Excerpted text:
Machine Learning - Technical Analysis Report

Anime and Movies: Machine Learning Classification of Subreddits

In the vast and ever-expanding universe of Reddit, where countless subreddits coexist, the ability to classify posts accurately is crucial for both content curation and user experience. By distinguishing between ‘Anime’ and ‘Movies’ - two distinct categories with passionate followings - this classification project aims to streamline content discovery, enhance recommendation algorithms, and foster community engagement. As users navigate through the platform, accurately categorized posts ensure that they find the content that resonates with their interests swiftly. For content moderators and advertisers, such classification provides a clear understanding of discussion trends and audience preferences, enabling more targeted and effective engagement strategies. Ultimately, this machine learning endeavor seeks to contribute to a more personalized, organized, and engaging Reddit experience for every user.

Data Cleaning

Feature Engineering

The initial step in the data preprocessing pipeline involved enhancing the dataset with new features that could be crucial for the classification of Reddit posts.

Post Length Calculation The total length of each post was calculated by summing the lengths of the post’s title and text.

Time-Based Feature Extraction Time-related features were extracted from the ‘created_utc’ timestamp. These included the hour of the day, day of the week, day of the month, month, and year.

Media Presence Identification A boolean feature ‘has_media’ was created to indicate whether a post contains media.

Feature Selection The dataset was refined to include only relevant features for the classification task, ensuring a focused and efficient modeling process.

Text Preprocessing

Textual data from Reddit posts underwent several preprocessing steps to standardize and prepare it for machine learning analysis.

Combining Text Fields The ‘title’ and ‘selftext’ fields were combined into a single ‘body’ text field, consolidating all textual information into one comprehensive feature.

Handling Missing Values Rows with missing ‘domain’ values were removed to maintain data integrity and consistency.

Text Normalization The ‘body’ text was converted to lowercase, and newline characters and punctuations were removed. This normalization is crucial for reducing the complexity of text data, facilitating more effective machine learning analysis.

Text Vectorization

The processed text data was transformed into a numerical format suitable for machine learning models.

Tokenization and Stop Words Removal The body text was tokenized into individual words, and common stop words were removed to emphasize more meaningful content.

Feature Vector Creation The HashingTF method was utilized to convert the processed text into numerical feature vectors. The IDF (Inverse Document Frequency) was applied to rescale these vectors, highlighting significant terms for differentiating between ‘Anime’ and ‘Movies’.

Final Data Preparation

The concluding steps in data preparation involved schema adjustments and data type conversions, optimizing the dataset for the modeling stage.

Schema Adjustment and Cleanup Unnecessary columns were removed from the dataset, and the final schema was verified to include only pertinent features.

Data Type Conversion Boolean columns were cast to strings to align with the requirements of the machine learning algorithms in the subsequent stages.

Extracted information:
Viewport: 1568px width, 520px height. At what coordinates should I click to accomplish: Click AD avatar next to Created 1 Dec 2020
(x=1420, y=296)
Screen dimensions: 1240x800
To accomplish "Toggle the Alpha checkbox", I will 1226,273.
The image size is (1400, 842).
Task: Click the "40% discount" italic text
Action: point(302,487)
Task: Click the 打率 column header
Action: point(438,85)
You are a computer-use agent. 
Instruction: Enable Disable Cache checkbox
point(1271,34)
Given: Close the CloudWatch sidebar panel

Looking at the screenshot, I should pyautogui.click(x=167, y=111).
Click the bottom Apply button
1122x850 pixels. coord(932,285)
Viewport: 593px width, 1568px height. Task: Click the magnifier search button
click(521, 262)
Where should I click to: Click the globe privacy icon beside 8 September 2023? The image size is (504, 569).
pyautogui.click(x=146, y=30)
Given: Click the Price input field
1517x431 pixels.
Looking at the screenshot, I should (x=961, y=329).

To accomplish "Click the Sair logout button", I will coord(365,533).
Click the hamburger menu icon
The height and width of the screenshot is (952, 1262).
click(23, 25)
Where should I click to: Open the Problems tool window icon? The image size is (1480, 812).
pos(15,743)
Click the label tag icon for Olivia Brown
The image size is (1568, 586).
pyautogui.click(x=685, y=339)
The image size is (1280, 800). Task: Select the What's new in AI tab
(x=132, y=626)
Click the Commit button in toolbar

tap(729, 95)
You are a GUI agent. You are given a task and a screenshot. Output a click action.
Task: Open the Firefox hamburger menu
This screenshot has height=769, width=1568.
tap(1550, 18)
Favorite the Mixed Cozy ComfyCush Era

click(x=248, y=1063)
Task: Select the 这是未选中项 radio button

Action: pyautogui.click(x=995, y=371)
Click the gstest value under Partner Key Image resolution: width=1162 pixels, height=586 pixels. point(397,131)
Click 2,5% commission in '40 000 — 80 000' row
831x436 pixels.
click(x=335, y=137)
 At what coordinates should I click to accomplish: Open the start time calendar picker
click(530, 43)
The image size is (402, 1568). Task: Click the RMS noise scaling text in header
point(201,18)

What is asked:
[1] Tell whether each statement agrees with the subreddit classification report, answering yes or no and quoting the exact words of the report that settle it. (a) Post length was found by adding the lengths of the title and the text. (b) Rows lacking a domain value were kept and filled with a default. (c) Boolean columns were converted to integers before modeling.
[2] Carry the subreddit classification report forward from its last sentence.

Responses per task:
[1]
(a) Yes: "calculated by summing the lengths of the post’s title and text."
(b) No: "Rows with missing ‘domain’ values were removed to maintain data integrity and consistency."
(c) No: "Boolean columns were cast to strings"

[2]
Data Pre-Processing for Modeling

String Indexing Key categorical features such as ‘over_18’, ‘is_self’, ‘is_video’, ‘has_media’, and ‘subreddit’ were transformed using StringIndexer. This step converted categorical strings into numerical indices, making them suitable for machine learning models.

One-Hot Encoding The indexed categories were further encoded using OneHotEncoder. This process transformed the indexed categories into a binary vector representation, a necessary step for handling categorical data in many machine learning algorithms.

Vector Assembler A VectorAssembler was utilized to combine various feature columns into a single vector column. This included both the newly created feature vectors from one-hot encoding and the existing numerical features such as ‘score’, ‘num_comments’, ‘post_length’, ‘hour_of_day’, ‘day_of_week’, ‘day_of_month’, ‘month’, and ‘year’. This assembly created a unified feature vector essential for feeding into the machine learning models.

Pipeline Definition A Pipeline was defined incorporating all the stages of string indexing, one-hot encoding, and vector assembly. This approach streamlined the preprocessing steps and ensured consistency across the data.

Data Split train and test Following thorough data cleansing, the dataset was partitioned into training and testing sets with an 80-20 split.

Pipeline Execution The preprocessing pipeline was applied to the training and test data. This transformed the data according to the defined stages, ensuring that it was ready for model training and evaluation.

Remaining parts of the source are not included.